Work through the data line by line, gathering every line that has the word "right".

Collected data
▼

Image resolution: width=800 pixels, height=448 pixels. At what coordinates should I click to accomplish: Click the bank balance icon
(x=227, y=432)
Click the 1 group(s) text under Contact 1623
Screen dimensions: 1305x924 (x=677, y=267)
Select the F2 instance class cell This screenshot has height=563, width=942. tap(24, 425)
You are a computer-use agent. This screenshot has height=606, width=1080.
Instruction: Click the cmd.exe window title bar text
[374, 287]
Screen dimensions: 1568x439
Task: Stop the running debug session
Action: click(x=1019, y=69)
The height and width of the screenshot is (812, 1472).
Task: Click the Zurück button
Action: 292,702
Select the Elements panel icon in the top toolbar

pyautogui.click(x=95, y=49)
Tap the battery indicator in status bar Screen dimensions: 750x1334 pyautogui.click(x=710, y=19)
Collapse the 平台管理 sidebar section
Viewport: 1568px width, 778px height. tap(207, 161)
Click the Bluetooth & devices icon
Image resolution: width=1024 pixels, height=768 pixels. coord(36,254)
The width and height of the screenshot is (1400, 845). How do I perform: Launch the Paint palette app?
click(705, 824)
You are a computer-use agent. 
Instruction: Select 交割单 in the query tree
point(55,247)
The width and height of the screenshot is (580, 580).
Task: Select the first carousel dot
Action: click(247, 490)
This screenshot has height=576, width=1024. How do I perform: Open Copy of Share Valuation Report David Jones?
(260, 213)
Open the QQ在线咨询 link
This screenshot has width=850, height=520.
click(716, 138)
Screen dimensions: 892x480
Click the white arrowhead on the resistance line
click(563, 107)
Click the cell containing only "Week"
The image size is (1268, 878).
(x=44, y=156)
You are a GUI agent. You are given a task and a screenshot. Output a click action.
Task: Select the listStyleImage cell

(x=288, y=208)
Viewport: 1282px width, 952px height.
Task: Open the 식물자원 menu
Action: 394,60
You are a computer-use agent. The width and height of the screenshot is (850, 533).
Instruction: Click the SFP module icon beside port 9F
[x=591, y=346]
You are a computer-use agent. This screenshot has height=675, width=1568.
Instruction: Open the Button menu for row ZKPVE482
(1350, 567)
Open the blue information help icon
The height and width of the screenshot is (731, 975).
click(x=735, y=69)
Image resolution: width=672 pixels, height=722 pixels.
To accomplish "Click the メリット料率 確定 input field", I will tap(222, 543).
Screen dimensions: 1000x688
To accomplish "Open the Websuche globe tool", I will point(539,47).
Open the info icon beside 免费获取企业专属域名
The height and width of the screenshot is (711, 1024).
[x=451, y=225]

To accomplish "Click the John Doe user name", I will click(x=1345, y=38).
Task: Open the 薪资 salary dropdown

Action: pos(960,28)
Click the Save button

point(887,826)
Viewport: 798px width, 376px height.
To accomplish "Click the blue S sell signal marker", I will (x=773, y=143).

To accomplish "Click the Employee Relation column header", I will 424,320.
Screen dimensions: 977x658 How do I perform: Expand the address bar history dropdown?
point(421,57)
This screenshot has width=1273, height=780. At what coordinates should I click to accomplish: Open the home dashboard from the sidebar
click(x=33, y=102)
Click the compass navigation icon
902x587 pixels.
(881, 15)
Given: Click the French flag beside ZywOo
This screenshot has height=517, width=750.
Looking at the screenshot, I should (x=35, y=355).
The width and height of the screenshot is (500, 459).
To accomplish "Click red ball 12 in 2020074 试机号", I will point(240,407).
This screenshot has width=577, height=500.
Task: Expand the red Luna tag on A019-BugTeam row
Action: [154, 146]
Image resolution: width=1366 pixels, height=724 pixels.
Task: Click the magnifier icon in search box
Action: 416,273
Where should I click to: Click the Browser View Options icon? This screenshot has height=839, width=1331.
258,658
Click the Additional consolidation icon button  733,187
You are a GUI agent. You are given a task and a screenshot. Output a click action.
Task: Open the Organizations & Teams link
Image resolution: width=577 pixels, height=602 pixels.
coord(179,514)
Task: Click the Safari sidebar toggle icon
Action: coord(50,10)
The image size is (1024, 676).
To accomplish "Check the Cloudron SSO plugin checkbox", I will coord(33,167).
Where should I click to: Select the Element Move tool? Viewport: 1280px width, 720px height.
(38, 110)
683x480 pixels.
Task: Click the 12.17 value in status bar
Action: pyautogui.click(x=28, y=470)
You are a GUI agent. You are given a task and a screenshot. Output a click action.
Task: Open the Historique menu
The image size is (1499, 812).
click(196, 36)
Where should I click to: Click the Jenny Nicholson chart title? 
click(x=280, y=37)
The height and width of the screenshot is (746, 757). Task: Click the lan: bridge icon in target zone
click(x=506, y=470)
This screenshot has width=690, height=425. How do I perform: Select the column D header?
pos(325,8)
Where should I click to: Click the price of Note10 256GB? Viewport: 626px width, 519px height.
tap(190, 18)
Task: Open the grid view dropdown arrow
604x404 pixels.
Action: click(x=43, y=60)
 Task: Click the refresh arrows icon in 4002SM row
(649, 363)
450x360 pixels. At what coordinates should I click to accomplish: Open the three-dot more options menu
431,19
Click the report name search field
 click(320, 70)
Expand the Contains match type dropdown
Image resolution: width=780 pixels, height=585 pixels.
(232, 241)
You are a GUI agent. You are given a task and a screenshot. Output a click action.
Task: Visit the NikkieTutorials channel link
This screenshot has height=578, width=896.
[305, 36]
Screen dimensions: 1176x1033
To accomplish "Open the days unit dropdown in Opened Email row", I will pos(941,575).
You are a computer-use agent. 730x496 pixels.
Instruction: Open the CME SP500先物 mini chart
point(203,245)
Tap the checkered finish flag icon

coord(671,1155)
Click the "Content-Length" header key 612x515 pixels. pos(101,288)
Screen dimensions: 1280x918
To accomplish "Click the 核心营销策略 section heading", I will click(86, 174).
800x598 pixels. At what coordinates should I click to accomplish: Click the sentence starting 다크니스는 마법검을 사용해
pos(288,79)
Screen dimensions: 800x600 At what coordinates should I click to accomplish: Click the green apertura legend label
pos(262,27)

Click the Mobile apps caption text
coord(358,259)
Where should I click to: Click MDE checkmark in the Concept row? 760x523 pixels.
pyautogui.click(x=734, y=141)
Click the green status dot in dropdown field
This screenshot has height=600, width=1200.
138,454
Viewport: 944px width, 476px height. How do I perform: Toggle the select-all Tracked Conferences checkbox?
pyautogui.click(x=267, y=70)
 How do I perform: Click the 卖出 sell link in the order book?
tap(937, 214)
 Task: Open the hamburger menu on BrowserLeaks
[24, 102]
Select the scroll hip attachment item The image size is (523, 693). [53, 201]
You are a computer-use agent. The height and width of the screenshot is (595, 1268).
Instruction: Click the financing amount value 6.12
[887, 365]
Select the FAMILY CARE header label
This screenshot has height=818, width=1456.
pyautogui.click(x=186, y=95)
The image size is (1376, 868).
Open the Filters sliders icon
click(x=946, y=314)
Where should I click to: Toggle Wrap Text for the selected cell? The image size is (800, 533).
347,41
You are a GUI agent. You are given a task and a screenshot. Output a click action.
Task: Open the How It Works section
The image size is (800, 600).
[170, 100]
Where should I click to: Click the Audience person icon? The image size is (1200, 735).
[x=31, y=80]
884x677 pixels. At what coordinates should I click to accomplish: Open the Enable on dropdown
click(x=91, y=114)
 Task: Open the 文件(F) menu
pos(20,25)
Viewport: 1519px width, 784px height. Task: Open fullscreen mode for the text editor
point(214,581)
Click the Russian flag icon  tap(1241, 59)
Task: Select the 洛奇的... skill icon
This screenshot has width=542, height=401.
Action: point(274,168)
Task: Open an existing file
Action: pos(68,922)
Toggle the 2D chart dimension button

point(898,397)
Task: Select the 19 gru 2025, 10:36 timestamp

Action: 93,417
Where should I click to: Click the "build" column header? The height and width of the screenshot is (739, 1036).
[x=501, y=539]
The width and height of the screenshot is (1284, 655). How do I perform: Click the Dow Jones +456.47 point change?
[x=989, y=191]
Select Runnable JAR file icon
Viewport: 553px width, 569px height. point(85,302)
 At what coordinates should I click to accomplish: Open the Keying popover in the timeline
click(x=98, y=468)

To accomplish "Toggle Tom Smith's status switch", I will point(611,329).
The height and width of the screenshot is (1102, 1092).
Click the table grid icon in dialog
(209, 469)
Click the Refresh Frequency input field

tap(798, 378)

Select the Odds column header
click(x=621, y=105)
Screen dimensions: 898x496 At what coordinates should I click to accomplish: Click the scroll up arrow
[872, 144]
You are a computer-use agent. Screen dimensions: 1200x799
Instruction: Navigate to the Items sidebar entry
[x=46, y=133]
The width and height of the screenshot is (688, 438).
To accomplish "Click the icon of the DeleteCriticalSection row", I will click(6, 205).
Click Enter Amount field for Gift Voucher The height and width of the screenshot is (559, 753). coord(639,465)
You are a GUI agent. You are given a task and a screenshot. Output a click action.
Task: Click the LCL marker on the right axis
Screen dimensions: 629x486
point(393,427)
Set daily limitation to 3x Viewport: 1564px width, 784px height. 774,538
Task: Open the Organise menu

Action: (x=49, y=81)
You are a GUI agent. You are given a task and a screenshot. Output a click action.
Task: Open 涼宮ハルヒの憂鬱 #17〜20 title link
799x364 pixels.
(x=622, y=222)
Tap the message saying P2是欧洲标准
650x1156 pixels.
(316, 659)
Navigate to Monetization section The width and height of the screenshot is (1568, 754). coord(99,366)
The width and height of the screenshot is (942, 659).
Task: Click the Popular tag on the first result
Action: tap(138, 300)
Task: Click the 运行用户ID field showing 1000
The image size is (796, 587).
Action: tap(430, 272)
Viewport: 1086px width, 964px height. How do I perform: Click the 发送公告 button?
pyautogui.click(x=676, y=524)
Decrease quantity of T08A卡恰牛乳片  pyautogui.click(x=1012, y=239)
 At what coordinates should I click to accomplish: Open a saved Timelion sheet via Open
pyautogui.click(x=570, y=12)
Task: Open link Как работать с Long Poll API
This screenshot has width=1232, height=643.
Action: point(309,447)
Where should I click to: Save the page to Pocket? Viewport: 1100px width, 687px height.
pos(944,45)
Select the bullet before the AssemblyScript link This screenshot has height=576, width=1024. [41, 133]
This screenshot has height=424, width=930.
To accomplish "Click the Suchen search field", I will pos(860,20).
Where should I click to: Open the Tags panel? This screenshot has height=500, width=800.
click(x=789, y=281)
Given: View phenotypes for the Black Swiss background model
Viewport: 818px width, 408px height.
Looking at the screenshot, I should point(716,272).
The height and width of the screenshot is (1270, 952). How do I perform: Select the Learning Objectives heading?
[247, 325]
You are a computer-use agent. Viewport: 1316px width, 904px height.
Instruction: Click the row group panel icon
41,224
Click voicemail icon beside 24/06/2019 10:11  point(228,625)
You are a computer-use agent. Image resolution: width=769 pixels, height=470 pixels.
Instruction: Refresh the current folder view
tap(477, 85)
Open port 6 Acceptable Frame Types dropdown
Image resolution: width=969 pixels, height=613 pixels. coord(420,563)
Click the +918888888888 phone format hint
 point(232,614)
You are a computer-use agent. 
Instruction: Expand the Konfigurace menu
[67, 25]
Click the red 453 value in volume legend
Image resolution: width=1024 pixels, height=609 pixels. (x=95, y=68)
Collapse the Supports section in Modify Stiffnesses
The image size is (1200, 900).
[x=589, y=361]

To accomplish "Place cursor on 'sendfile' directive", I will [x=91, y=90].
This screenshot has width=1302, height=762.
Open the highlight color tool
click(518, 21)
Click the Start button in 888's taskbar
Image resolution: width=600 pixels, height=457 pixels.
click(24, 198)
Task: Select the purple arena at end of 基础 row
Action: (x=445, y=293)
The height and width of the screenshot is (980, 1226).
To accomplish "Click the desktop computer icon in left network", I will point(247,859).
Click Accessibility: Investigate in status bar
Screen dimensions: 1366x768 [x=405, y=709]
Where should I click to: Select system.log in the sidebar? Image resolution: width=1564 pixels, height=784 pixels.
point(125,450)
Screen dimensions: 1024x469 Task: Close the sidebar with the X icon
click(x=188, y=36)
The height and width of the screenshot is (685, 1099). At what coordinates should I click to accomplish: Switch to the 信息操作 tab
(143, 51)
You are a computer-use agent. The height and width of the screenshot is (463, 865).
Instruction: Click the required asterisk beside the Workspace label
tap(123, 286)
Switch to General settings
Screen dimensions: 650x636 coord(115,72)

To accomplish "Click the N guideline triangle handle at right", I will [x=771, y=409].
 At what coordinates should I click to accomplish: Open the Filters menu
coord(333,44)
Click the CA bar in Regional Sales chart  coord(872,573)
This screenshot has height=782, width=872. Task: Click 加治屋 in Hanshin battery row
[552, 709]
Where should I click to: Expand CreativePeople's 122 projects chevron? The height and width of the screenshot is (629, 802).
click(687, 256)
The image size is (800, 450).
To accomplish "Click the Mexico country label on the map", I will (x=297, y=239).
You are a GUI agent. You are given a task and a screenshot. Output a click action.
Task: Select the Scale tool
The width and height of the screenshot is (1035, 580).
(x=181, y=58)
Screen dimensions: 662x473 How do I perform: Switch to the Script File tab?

▲

■ Task output:
Task: Click the LCL marker on the right axis
To accomplish "Click the N guideline triangle handle at right", I will [x=771, y=409].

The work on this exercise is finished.